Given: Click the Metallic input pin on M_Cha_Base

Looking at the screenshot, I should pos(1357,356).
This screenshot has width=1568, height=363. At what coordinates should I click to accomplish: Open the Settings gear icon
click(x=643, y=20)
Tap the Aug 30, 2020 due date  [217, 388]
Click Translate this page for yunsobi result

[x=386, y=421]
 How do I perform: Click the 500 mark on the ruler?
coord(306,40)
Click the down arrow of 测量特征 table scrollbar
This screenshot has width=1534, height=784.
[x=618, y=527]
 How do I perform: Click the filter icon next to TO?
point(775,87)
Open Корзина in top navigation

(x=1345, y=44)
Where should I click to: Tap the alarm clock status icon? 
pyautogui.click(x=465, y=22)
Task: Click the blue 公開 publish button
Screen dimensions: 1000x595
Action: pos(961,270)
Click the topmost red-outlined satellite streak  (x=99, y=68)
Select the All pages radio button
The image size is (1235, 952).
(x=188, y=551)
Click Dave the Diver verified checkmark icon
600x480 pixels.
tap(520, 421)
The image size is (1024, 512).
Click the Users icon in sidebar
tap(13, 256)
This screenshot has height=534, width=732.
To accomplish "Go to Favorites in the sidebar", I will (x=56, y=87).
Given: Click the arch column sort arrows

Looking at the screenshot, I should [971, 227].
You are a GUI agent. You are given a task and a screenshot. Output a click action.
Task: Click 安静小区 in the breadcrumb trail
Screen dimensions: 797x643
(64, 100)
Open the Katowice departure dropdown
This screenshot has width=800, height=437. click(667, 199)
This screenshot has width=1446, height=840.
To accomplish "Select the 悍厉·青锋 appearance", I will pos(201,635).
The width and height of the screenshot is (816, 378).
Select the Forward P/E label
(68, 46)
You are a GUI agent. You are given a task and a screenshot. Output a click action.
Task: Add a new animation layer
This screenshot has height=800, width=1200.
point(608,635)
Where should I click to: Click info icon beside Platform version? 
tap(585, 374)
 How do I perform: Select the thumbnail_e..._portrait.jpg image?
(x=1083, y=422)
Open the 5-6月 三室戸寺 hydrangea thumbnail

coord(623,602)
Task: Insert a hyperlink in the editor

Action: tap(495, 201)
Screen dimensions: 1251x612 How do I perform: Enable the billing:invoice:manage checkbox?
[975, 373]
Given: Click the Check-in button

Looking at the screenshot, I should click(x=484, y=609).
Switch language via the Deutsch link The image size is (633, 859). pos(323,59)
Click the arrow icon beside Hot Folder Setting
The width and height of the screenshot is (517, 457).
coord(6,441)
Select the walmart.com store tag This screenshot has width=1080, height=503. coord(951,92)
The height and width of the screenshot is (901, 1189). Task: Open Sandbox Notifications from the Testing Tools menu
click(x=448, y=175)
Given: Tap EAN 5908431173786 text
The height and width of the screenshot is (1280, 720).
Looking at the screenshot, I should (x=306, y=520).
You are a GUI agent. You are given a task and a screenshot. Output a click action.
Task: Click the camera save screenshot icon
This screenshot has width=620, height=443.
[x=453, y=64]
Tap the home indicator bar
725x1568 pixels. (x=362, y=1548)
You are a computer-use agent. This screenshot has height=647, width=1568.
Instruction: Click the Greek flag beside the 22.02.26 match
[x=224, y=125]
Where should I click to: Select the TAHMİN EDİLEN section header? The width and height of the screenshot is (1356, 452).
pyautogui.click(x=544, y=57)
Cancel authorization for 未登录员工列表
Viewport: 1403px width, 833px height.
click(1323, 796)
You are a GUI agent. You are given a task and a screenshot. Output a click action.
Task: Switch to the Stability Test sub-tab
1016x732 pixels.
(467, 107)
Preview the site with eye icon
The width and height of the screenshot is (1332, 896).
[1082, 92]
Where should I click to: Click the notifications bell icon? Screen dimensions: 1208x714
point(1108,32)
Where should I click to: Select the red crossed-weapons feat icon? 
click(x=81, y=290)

Job: Reproduce every one of the entries above word for word, from the first through the last.

Task result:
Given: Click the Metallic input pin on M_Cha_Base

Looking at the screenshot, I should pos(1357,356).
This screenshot has width=1568, height=363. At what coordinates should I click to accomplish: Open the Settings gear icon
click(x=643, y=20)
Tap the Aug 30, 2020 due date  [217, 388]
Click Translate this page for yunsobi result

[x=386, y=421]
 How do I perform: Click the 500 mark on the ruler?
coord(306,40)
Click the down arrow of 测量特征 table scrollbar
This screenshot has width=1534, height=784.
[x=618, y=527]
 How do I perform: Click the filter icon next to TO?
point(775,87)
Open Корзина in top navigation

(x=1345, y=44)
Where should I click to: Tap the alarm clock status icon? 
pyautogui.click(x=465, y=22)
Task: Click the blue 公開 publish button
Screen dimensions: 1000x595
Action: pos(961,270)
Click the topmost red-outlined satellite streak  (x=99, y=68)
Select the All pages radio button
The image size is (1235, 952).
(x=188, y=551)
Click Dave the Diver verified checkmark icon
600x480 pixels.
tap(520, 421)
The image size is (1024, 512).
Click the Users icon in sidebar
tap(13, 256)
This screenshot has height=534, width=732.
To accomplish "Go to Favorites in the sidebar", I will (x=56, y=87).
Given: Click the arch column sort arrows

Looking at the screenshot, I should [971, 227].
You are a GUI agent. You are given a task and a screenshot. Output a click action.
Task: Click 安静小区 in the breadcrumb trail
Screen dimensions: 797x643
(64, 100)
Open the Katowice departure dropdown
This screenshot has width=800, height=437. click(667, 199)
This screenshot has width=1446, height=840.
To accomplish "Select the 悍厉·青锋 appearance", I will pos(201,635).
The width and height of the screenshot is (816, 378).
Select the Forward P/E label
(68, 46)
You are a GUI agent. You are given a task and a screenshot. Output a click action.
Task: Add a new animation layer
This screenshot has height=800, width=1200.
point(608,635)
Where should I click to: Click info icon beside Platform version? 
tap(585, 374)
 How do I perform: Select the thumbnail_e..._portrait.jpg image?
(x=1083, y=422)
Open the 5-6月 三室戸寺 hydrangea thumbnail

coord(623,602)
Task: Insert a hyperlink in the editor

Action: tap(495, 201)
Screen dimensions: 1251x612 How do I perform: Enable the billing:invoice:manage checkbox?
[975, 373]
Given: Click the Check-in button

Looking at the screenshot, I should click(x=484, y=609).
Switch language via the Deutsch link The image size is (633, 859). pos(323,59)
Click the arrow icon beside Hot Folder Setting
The width and height of the screenshot is (517, 457).
coord(6,441)
Select the walmart.com store tag This screenshot has width=1080, height=503. coord(951,92)
The height and width of the screenshot is (901, 1189). Task: Open Sandbox Notifications from the Testing Tools menu
click(x=448, y=175)
Given: Tap EAN 5908431173786 text
The height and width of the screenshot is (1280, 720).
Looking at the screenshot, I should (x=306, y=520).
You are a GUI agent. You are given a task and a screenshot. Output a click action.
Task: Click the camera save screenshot icon
This screenshot has width=620, height=443.
[x=453, y=64]
Tap the home indicator bar
725x1568 pixels. (x=362, y=1548)
You are a computer-use agent. This screenshot has height=647, width=1568.
Instruction: Click the Greek flag beside the 22.02.26 match
[x=224, y=125]
Where should I click to: Select the TAHMİN EDİLEN section header? The width and height of the screenshot is (1356, 452).
pyautogui.click(x=544, y=57)
Cancel authorization for 未登录员工列表
Viewport: 1403px width, 833px height.
click(1323, 796)
You are a GUI agent. You are given a task and a screenshot. Output a click action.
Task: Switch to the Stability Test sub-tab
1016x732 pixels.
(467, 107)
Preview the site with eye icon
The width and height of the screenshot is (1332, 896).
[1082, 92]
Where should I click to: Click the notifications bell icon? Screen dimensions: 1208x714
point(1108,32)
Where should I click to: Select the red crossed-weapons feat icon? 
click(x=81, y=290)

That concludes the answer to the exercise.